6. Afigura-se que a resposta dada pela 1ª instância não merece qualquer reparo.

Independentemente da questão de saber o se, o como e o quando para uma correcta/adequada inscrição ou descrição predial da realidade a considerar, e atendo-nos, tão-somente, ao que decorre dos elementos juntos aos autos e ao mencionado quadro normativo, tudo nos diz que a razão está do lado da Ré e que caberá à A. desencadear os procedimentos preliminares para uma eficaz (eventual) actualização da renda em apreço.

Na verdade - esta a questão central -, a A. nunca indicou, à Ré, o valor patrimonial da parte locada do prédio “em propriedade total, destinado a habitação, sito na Rua (…), (...) ” (cf. II. 1. f), supra), o que era, e é, essencial para a validade/eficácia da comunicação prevista no art.º 30º, alíneas b) e c), do NRAU, antolhando-se evidente que o valor aventado e arbitrariamente indicado na comunicação de 31.10.2017, dita em II. 1. m), supra, não foi determinado segundo os procedimentos legalmente previstos e tendo presente toda a correspondente realidade predial.[5] 

7. A caderneta predial urbana junta com as comunicações referidas em II. 1. j) e m), supra, respeitava a todo o referido imóvel “inscrito e descrito como Prédio em Propriedade Total sem andares nem divisões susceptíveis de utilização independente e avaliado em conformidade com esta inscrição matricial” (cf. II. 1. o), supra e documentos de fls. 19, 21 e 26 verso).

Porém, vistos os elementos juntos aos autos, sabemos, designadamente:

- O contrato de arrendamento em causa foi outorgado em 01.02.1975, tendo por objecto o rés-do-chão, cave e garagem, lado direito, do aludido prédio (cf. II. 1. g), supra, e documento de fls. 64).

- Existiram e, porventura, existem ainda (em parte), outros três contratos de arrendamento, celebrados em 01.4.1958, 22.8.1972 e 01.8.1981, o primeiro, tendo por objecto o 1º andar direito; o segundo, recaindo sobre a subcave, cave, r/c, 1º andar e sótão, constituindo toda a parte esquerda do prédio; o último, respeitando ao 1º andar e sótão (cf. os documentos de fls. 58 verso, 60 e 65).

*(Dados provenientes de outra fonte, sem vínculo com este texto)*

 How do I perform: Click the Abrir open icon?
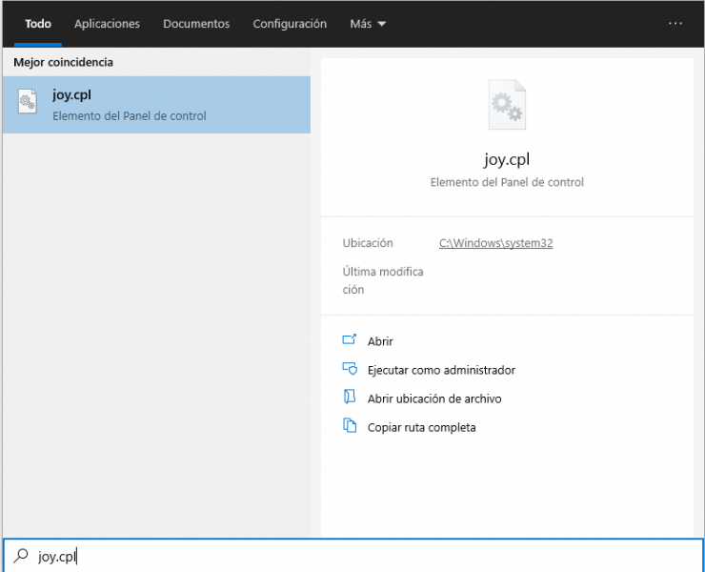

- Segundo a descrição predial, o prédio urbano em apreço, com a área total de 1100 m2, destinado a habitação, tem uma área coberta de 217 m2 e uma área descoberta de 883 m2; é composto de subcave, cave, r/c, 1º andar e sótão (s. c. 186 m2; garagem 31 m2) (cf. documento de fls. 66).

- A correspondente caderneta predial urbana descreve-o da seguinte forma: “Um prédio que se destina a habitação e que se compõe de subcave, r/c, 1º andar e sótão. Lado Esquerdo – subcave, com 3 divisões para arrumos; cave com 3 divisões e wc; r/c com 4 divisões, casa de banho e despensa; 1º andar com 6 divisões e 2 casas de banho; sótão com 1 divisão ampla; 1 garagem. Lado Direito – subcave com 3 divisões e wc; r/c com 5 divisões e casa de banho; 1º andar com 5 divisões e casa de banho; sótão com 2 divisões esconsas para arrumos.”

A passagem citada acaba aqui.